Polémica reforma do sistema judicial começou a ganhar forma

O Parlamento de Israel aprovou uma lei que retira poder ao Supremo Tribunal. Trata-se do primeiro diploma de uma ampla reforma judicial que o Governo de Benjamin Netanyahu quer levar avante. Este fim de semana, pela 30.ª semana consecutiva, sai à rua mais uma manifestação de protesto

Manifestação contra a reforma judicial proposta pelo Governo de Benjamin Netanyahu OREN ROZEN / WIKIMEDIA COMMONS

Por estes dias, há uma piada em Israel que traduz o estado de espírito de muitos cidadãos. Dois israelitas encontram-se e um deles pergunta: “Numa palavra, como te sentes?” O outro responde: “Bem!” O primeiro insiste: “E como te sentes em duas palavras?” “Nada bem!” Este diálogo é uma caricatura da confusão que assaltou muitas pessoas. Nos últimos anos, a sociedade polarizou-se a um nível sem precedentes — confirmado pela realização de cinco eleições legislativas em quatro anos — e, mais recentemente, um projeto de reforma judicial pôs os nervos à flor da pele de muita gente no país.

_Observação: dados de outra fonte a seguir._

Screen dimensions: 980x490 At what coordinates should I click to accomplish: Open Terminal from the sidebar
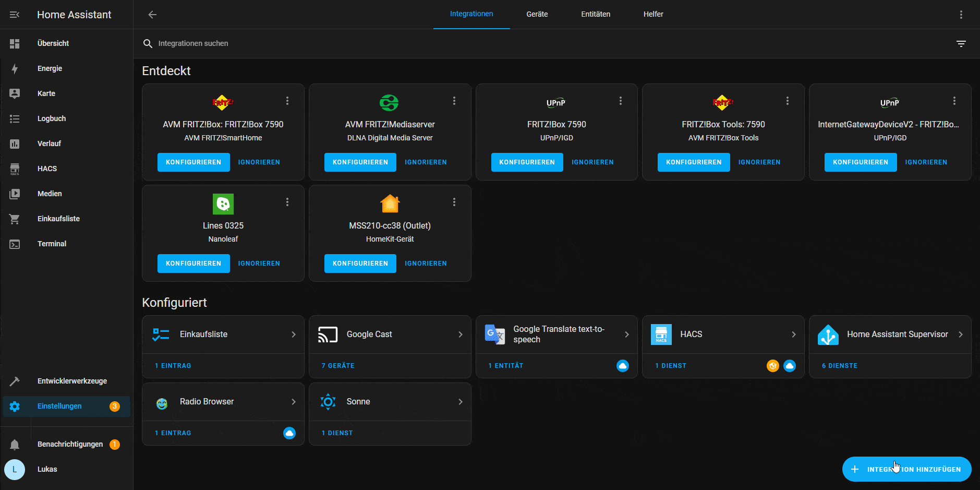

“Há uma enorme tensão entre as pessoas”, diz ao Expresso o advogado israelita Itay Mor, desde Telavive. “Se uma pessoa de esquerda conversa com outra de direita, começam a discutir com muita facilidade. É uma situação muito inflamável.”

Esta semana, o Governo de Benjamin Netanyahu averbou uma importante vitória na sua intenção de alterar o funcionamento da justiça ao ver o Parlamento (Knesset) aprovar um projeto de lei que limita a possibilidade do Supremo Tribunal recorrer à “doutrina da razoabilidade” para bloquear decisões governamentais que considere serem implausíveis.

Democracia sobrevive

“Na prática, a nova legislação reduz significativamente a capacidade do Supremo Tribunal de fiscalizar as decisões tomadas pelo Governo. Mas o Supremo tem outros recursos para desqualificar decisões governamentais”, diz ao Expresso Tamar Hermann, investigadora no Instituto de Democracia de Israel. “Embora o ambiente esteja muito dramático, não significa que o Supremo não tenha forma de controlar o Governo. Esta decisão é importante, mas não é crítica para o modelo de democracia israelita.”

A prerrogativa da razoabilidade não é um instrumento ao qual o Supremo recorra com frequência. Tornou-se um assunto sensível no início do ano, após o tribunal invalidar a nomeação de Aryeh Deri, líder do partido ultraortodoxo Shas e aliado antigo de Netanyahu, para ministro do Interior e da Saúde, invocando precisamente o critério da razoabilidade. Deri tinha sido condenado na justiça por crimes fiscais e estava em liberdade condicional ao abrigo de um acordo judicial.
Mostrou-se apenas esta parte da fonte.